The point some of us tried to make is that enforcement of the discrimination by the courts IS a public matter by and through the actions of a public official, namely, the judge. That’s what Justice Vinson was saying in Shelly, and that’s what’s so insidious about the Court’s decision here.
I understand the point that you are making and I understand wht the law allows the testator to do or not to do. I am merely suggesting that to allow any testator to do what was done in this case is violative of public policy, in my opinion. I am only stating what I would like the law to be in this kind of situation.
And jews are always ready to call others racist. You should investigate the marriage laws in israel.
The jews there say that a jew who marries a gentile is ‘missing’.
Pure unadulterated racism.
lottakatz: “So long as no provision of the will reaches public matters … the State IMO has no standing to disturb the wishes of the testator.”
Ding, ding, ding!!! (Duck drops down, Groucho smokes his cigar, etc.)
rafflaw: “To my mind that type of bequest flies in the face of the public policy of freedom of religion.”
And all I’m saying is that level of analysis is inapplicable to probate proceedings since the testator is as free to disown his children during life as to disinherit them after.
The arguments regarding the application or enforcement of restrictive covenants or illegal bequests seem misapplied to a private bequest. AS other comments have stated, one is allowed to be a bigot in ones own home and I chalk that up to a matter of privacy. The enforcement of the will in this case seems to be no more than a statement by the State that the State will not intervene in a private matter. So long as no provision of the will reaches public matters (the business will be sold publicly and equal shares distributed to each heir except that the business can only be sold to Jews) the State IMO has no standing to disturb the wishes of the testator.
I was not suggesting that they are the same thing, but the mentality behind a repressive restrictive covenant is the same mentality as a testator making a bequest contingent upon the grandchild marrying within the faith.
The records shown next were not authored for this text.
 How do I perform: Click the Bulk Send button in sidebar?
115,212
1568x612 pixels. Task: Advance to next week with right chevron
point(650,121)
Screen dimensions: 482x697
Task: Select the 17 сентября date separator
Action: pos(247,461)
To my mind that type of bequest flies in the face of the public policy of freedom of religion.
I know this will sound very Old World, but I’ve often wondered why our legal culture is so insistent on the freedom of testators…as if they had no obligation to the human beings they bring into the world. Why should the state leave it up to the testator whether he/she provides for his/her offspring?
Buddha: “If a black man said in his will that to take his descendants would have to revert to a period of slavery to pay off a debt, would you find that permissible?”
No more than the bequest of a meth lab.